>> BEGIN

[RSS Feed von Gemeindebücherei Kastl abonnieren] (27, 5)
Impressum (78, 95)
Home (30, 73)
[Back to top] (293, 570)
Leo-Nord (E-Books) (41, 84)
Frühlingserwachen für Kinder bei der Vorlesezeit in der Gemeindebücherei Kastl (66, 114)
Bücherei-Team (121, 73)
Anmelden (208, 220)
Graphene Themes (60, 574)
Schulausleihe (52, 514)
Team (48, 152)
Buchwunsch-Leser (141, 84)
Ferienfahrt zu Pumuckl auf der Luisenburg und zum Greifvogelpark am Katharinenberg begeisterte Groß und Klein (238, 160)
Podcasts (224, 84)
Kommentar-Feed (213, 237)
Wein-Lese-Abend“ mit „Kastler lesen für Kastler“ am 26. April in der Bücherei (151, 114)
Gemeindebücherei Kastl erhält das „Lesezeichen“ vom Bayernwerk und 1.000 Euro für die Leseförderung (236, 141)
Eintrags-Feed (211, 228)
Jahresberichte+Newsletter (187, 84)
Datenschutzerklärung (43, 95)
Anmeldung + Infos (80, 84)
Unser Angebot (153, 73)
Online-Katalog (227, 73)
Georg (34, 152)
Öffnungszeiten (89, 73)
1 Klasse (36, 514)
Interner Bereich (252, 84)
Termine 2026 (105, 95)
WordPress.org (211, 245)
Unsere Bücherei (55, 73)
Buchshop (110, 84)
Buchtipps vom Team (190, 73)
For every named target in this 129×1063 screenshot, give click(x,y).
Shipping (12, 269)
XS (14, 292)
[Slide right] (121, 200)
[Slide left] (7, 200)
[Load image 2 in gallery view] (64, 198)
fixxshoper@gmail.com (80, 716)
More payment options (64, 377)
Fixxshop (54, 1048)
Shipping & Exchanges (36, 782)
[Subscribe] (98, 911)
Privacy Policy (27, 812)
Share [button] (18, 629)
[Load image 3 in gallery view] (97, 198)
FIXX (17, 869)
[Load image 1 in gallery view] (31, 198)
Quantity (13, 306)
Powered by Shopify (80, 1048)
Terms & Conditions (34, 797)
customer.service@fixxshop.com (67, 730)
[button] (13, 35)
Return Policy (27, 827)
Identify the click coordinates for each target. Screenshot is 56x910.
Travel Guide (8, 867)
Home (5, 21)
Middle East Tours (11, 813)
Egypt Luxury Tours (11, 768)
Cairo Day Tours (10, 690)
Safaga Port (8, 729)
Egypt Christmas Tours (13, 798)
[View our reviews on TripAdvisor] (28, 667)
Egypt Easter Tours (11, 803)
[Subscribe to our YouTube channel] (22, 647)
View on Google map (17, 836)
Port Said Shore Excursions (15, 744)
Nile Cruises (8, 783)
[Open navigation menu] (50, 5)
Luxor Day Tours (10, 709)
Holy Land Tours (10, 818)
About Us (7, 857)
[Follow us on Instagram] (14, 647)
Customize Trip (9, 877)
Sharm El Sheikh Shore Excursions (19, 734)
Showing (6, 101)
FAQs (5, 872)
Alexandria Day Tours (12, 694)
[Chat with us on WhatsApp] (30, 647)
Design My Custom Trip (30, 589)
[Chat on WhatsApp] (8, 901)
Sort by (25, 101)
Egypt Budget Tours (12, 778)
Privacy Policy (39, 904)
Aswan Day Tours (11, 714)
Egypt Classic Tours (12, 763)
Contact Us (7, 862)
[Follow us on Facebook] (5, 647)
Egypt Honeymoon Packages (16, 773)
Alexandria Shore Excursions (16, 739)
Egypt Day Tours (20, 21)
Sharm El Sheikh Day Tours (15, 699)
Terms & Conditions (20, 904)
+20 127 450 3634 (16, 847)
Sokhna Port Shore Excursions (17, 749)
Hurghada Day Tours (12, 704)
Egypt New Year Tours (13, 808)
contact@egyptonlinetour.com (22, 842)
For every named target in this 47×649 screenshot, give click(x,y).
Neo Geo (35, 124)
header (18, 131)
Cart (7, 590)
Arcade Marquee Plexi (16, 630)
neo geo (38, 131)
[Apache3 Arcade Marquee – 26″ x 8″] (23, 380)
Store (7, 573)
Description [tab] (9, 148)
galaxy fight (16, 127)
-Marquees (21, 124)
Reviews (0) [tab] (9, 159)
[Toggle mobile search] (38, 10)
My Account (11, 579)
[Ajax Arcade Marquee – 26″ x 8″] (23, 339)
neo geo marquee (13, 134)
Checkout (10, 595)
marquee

>> END

= GIVEN EXERCISE =
Put every line above into a JSON list of strings, one string per line, leaving out any blank lines.

= TASK RESULT =
[
  "[RSS Feed von Gemeindebücherei Kastl abonnieren] (27, 5)",
  "Impressum (78, 95)",
  "Home (30, 73)",
  "[Back to top] (293, 570)",
  "Leo-Nord (E-Books) (41, 84)",
  "Frühlingserwachen für Kinder bei der Vorlesezeit in der Gemeindebücherei Kastl (66, 114)",
  "Bücherei-Team (121, 73)",
  "Anmelden (208, 220)",
  "Graphene Themes (60, 574)",
  "Schulausleihe (52, 514)",
  "Team (48, 152)",
  "Buchwunsch-Leser (141, 84)",
  "Ferienfahrt zu Pumuckl auf der Luisenburg und zum Greifvogelpark am Katharinenberg begeisterte Groß und Klein (238, 160)",
  "Podcasts (224, 84)",
  "Kommentar-Feed (213, 237)",
  "Wein-Lese-Abend“ mit „Kastler lesen für Kastler“ am 26. April in der Bücherei (151, 114)",
  "Gemeindebücherei Kastl erhält das „Lesezeichen“ vom Bayernwerk und 1.000 Euro für die Leseförderung (236, 141)",
  "Eintrags-Feed (211, 228)",
  "Jahresberichte+Newsletter (187, 84)",
  "Datenschutzerklärung (43, 95)",
  "Anmeldung + Infos (80, 84)",
  "Unser Angebot (153, 73)",
  "Online-Katalog (227, 73)",
  "Georg (34, 152)",
  "Öffnungszeiten (89, 73)",
  "1 Klasse (36, 514)",
  "Interner Bereich (252, 84)",
  "Termine 2026 (105, 95)",
  "WordPress.org (211, 245)",
  "Unsere Bücherei (55, 73)",
  "Buchshop (110, 84)",
  "Buchtipps vom Team (190, 73)",
  "For every named target in this 129×1063 screenshot, give click(x,y).",
  "Shipping (12, 269)",
  "XS (14, 292)",
  "[Slide right] (121, 200)",
  "[Slide left] (7, 200)",
  "[Load image 2 in gallery view] (64, 198)",
  "fixxshoper@gmail.com (80, 716)",
  "More payment options (64, 377)",
  "Fixxshop (54, 1048)",
  "Shipping & Exchanges (36, 782)",
  "[Subscribe] (98, 911)",
  "Privacy Policy (27, 812)",
  "Share [button] (18, 629)",
  "[Load image 3 in gallery view] (97, 198)",
  "FIXX (17, 869)",
  "[Load image 1 in gallery view] (31, 198)",
  "Quantity (13, 306)",
  "Powered by Shopify (80, 1048)",
  "Terms & Conditions (34, 797)",
  "customer.service@fixxshop.com (67, 730)",
  "[button] (13, 35)",
  "Return Policy (27, 827)",
  "Identify the click coordinates for each target. Screenshot is 56x910.",
  "Travel Guide (8, 867)",
  "Home (5, 21)",
  "Middle East Tours (11, 813)",
  "Egypt Luxury Tours (11, 768)",
  "Cairo Day Tours (10, 690)",
  "Safaga Port (8, 729)",
  "Egypt Christmas Tours (13, 798)",
  "[View our reviews on TripAdvisor] (28, 667)",
  "Egypt Easter Tours (11, 803)",
  "[Subscribe to our YouTube channel] (22, 647)",
  "View on Google map (17, 836)",
  "Port Said Shore Excursions (15, 744)",
  "Nile Cruises (8, 783)",
  "[Open navigation menu] (50, 5)",
  "Luxor Day Tours (10, 709)",
  "Holy Land Tours (10, 818)",
  "About Us (7, 857)",
  "[Follow us on Instagram] (14, 647)",
  "Customize Trip (9, 877)",
  "Sharm El Sheikh Shore Excursions (19, 734)",
  "Showing (6, 101)",
  "FAQs (5, 872)",
  "Alexandria Day Tours (12, 694)",
  "[Chat with us on WhatsApp] (30, 647)",
  "Design My Custom Trip (30, 589)",
  "[Chat on WhatsApp] (8, 901)",
  "Sort by (25, 101)",
  "Egypt Budget Tours (12, 778)",
  "Privacy Policy (39, 904)",
  "Aswan Day Tours (11, 714)",
  "Egypt Classic Tours (12, 763)",
  "Contact Us (7, 862)",
  "[Follow us on Facebook] (5, 647)",
  "Egypt Honeymoon Packages (16, 773)",
  "Alexandria Shore Excursions (16, 739)",
  "Egypt Day Tours (20, 21)",
  "Sharm El Sheikh Day Tours (15, 699)",
  "Terms & Conditions (20, 904)",
  "+20 127 450 3634 (16, 847)",
  "Sokhna Port Shore Excursions (17, 749)",
  "Hurghada Day Tours (12, 704)",
  "Egypt New Year Tours (13, 808)",
  "contact@egyptonlinetour.com (22, 842)",
  "For every named target in this 47×649 screenshot, give click(x,y).",
  "Neo Geo (35, 124)",
  "header (18, 131)",
  "Cart (7, 590)",
  "Arcade Marquee Plexi (16, 630)",
  "neo geo (38, 131)",
  "[Apache3 Arcade Marquee – 26″ x 8″] (23, 380)",
  "Store (7, 573)",
  "Description [tab] (9, 148)",
  "galaxy fight (16, 127)",
  "-Marquees (21, 124)",
  "Reviews (0) [tab] (9, 159)",
  "[Toggle mobile search] (38, 10)",
  "My Account (11, 579)",
  "[Ajax Arcade Marquee – 26″ x 8″] (23, 339)",
  "neo geo marquee (13, 134)",
  "Checkout (10, 595)",
  "marquee"
]